- tl;dr
- I thought you hate Java?
- Will each long-living gRPC server-side streaming task in Java block a thread?
- Let a hundred clients stream
- Caveat: StreamObserver may not be thread-safe
- Problems for the reader: What determines the thread count, now?
tl;dr
You can use server-side streaming in gRPC Java in a blocking and in a (scalable) non-blocking way. Download github.com/JohannesFKnauf/grpc-java-threading-experiment and start playing. It’s also a nice example of how to implement publish-subscribe using the Java 9 Flow API.
I thought you hate Java?
When I recently complained about Java, some colleagues quoted:
“There are only two kinds of languages: the ones people complain about and the ones nobody uses.”
― Bjarne Stroustrup, The C++ Programming Language
I do hate Java as a programming language, yes. But still, I have returned to the pleasure agony of writing software in plain Java. The reason: I joined a new customer team. It develops shared platform libraries for the JVM – the core features almost every product team in the company will use. Our noble goal is to enable our users to choose whatever JVM technology they like.
Since the bytecode result of compiling plain Java is just the least common denominator for all JVM languages, we settled for this approach.
Will each long-living gRPC server-side streaming task in Java block a thread?
A couple of days ago, a colleague brought up the topic of long-living server-side streaming. He had a use case in mind: a long-living notification channel. A client could subscribe to change notifications by calling a gRPC service with server-side streaming. A service like this example:
As you can see, the TickRequest
is of no importance. It’s an empty message and will be ignored. The TickReply
is returned as a stream, i.e. a client will receive many TickReply
s.
Now, the question came up in the team: Will each stream block a thread on the server side? This would limit the scalability of such an approach immensely.
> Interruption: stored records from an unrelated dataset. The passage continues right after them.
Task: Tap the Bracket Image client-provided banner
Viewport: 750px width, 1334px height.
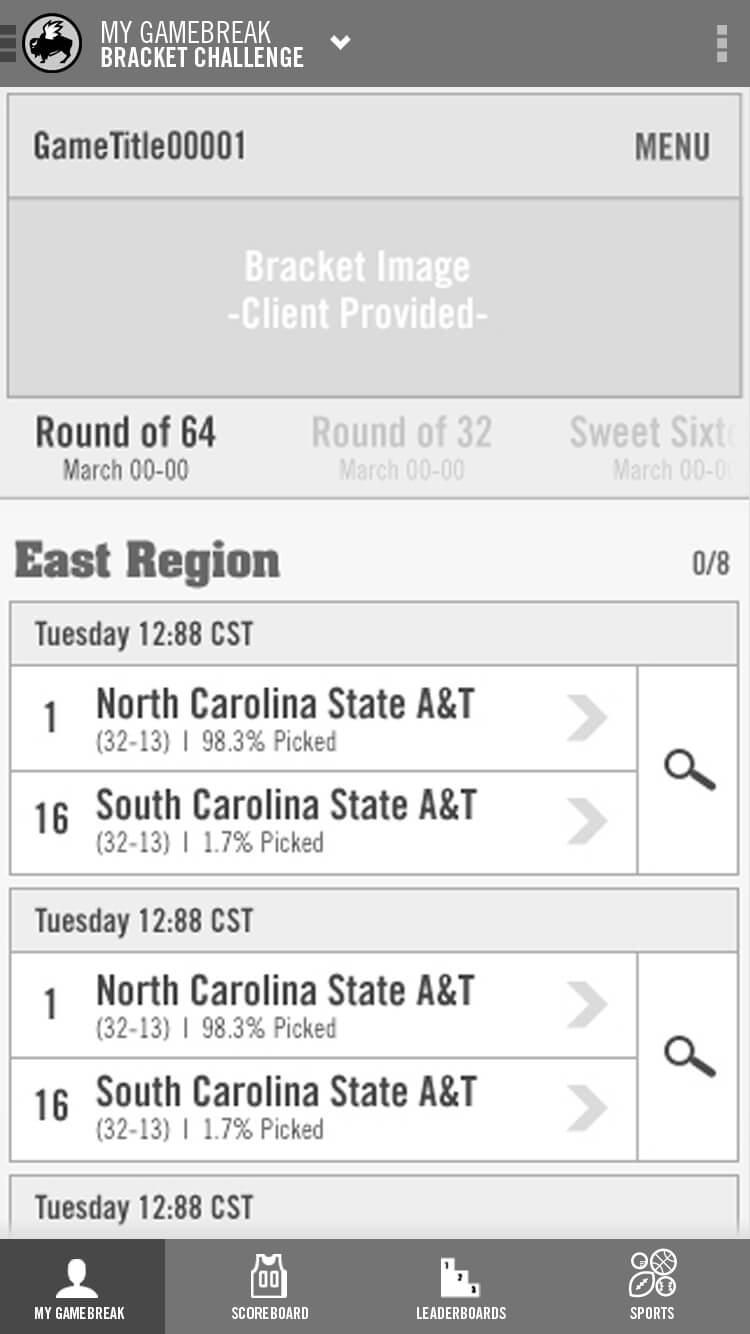Action: point(357,291)
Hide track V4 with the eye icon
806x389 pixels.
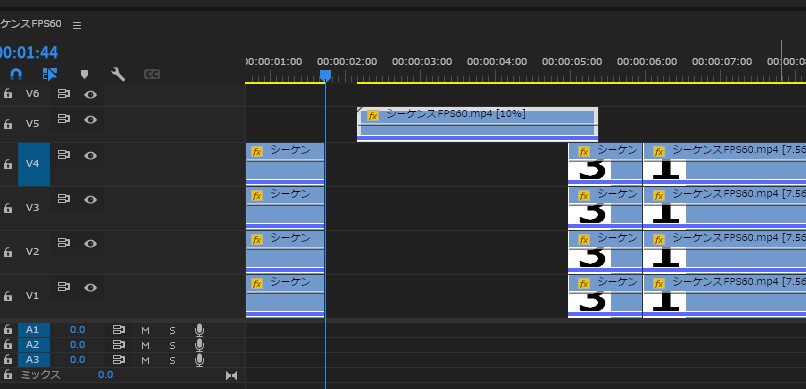point(90,155)
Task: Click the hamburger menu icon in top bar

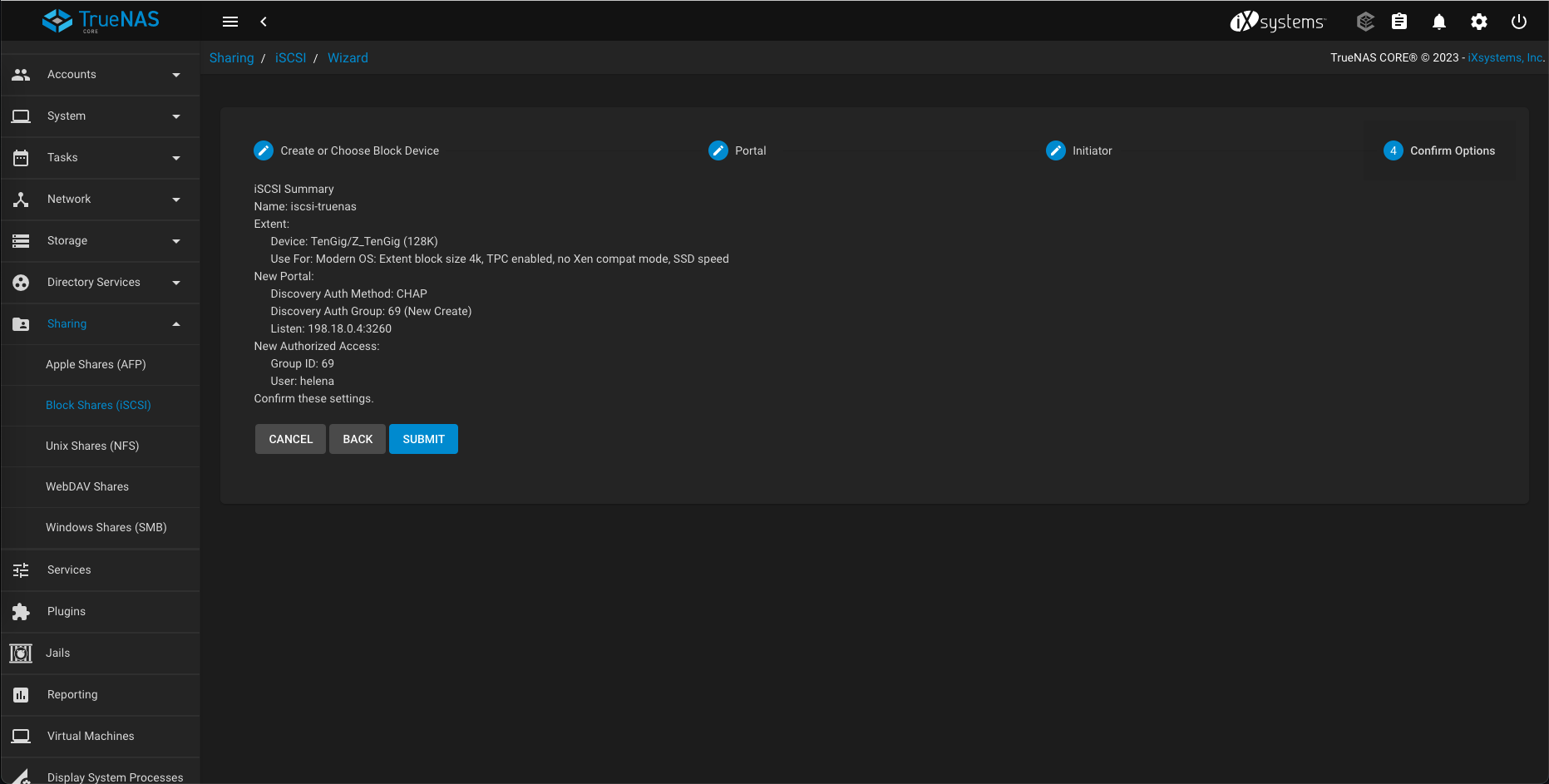Action: [x=230, y=22]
Why is it really simple in Go?
Besides the JVM, we support the Go platform. In Go’s gRPC implementation of server-side streaming, concurrent sessions are handled using goroutines and the stream is closed when a handler function returns (as described in this article about gRPC long-lived streaming in Go). The power of goroutines ensures scalability.
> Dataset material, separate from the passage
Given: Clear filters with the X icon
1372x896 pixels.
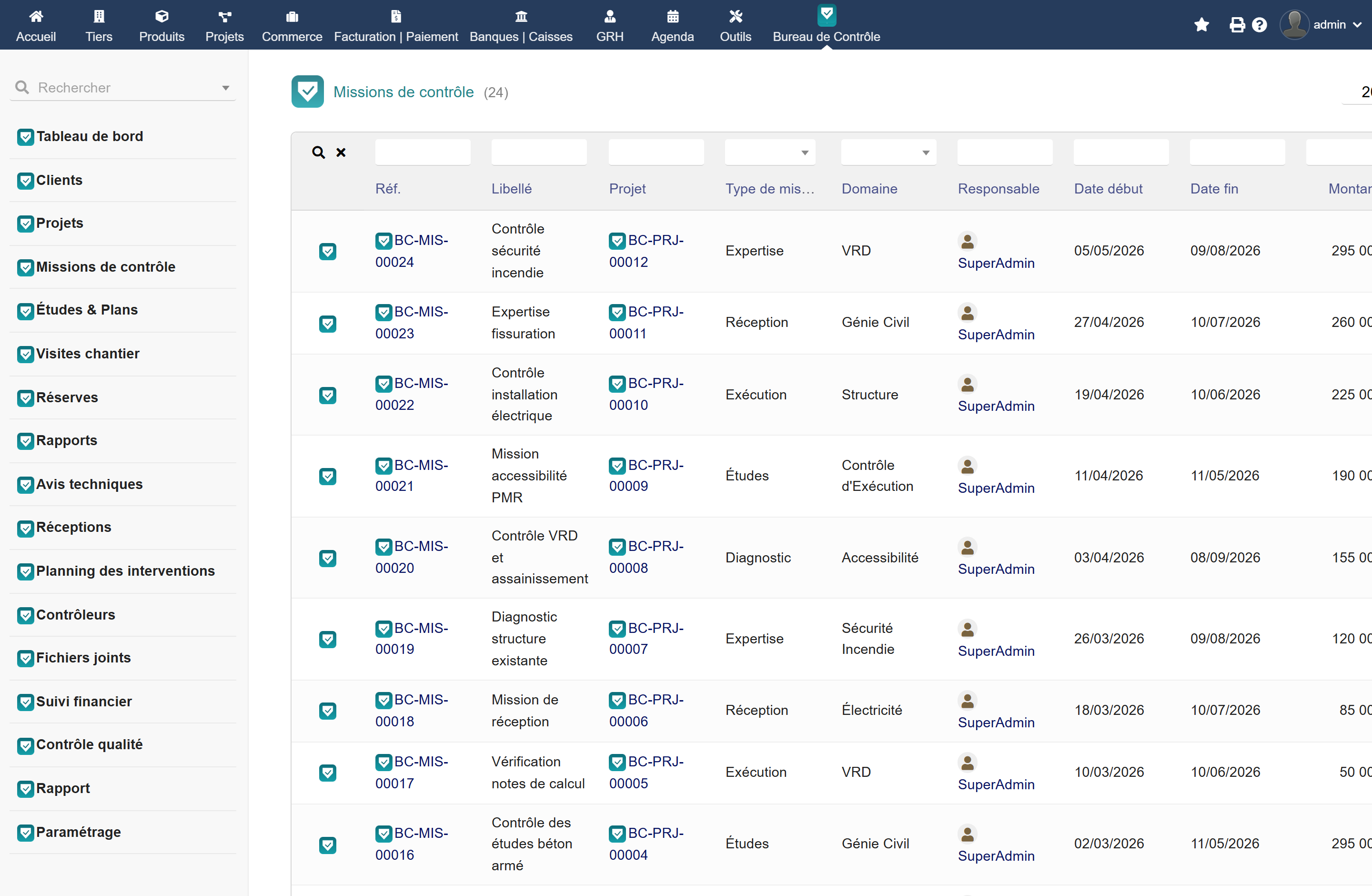Looking at the screenshot, I should coord(341,152).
How can I learn more about gRPC Java?
Java’s threads are real system threads. Hence, blocking a method – and thereby a thread – is not an option. A scalable API for Java will have to look different.
Instead of scrolling endless web pages, I decided to perform a little experiment in my spare time. You are just reading about it.
Let a hundred clients stream
In order to demonstrate a scalable solution in Java, I created 2 variants of a simple gRPC service: a blocking and a non-blocking implementation. For testing the scaling behaviour, I created a client app, which opens 100 separate channels consuming from the server. So, each time I start the client app, I create another 100 consumers.
The blocking server
The blocking server app – similar to a classical web application server – will call a method subscribeTicker
in a separate thread for each incoming connection. This thread will be reclaimed only when we return from the method.
In this example, I simulate a long-running operation by sleeping inside of the method.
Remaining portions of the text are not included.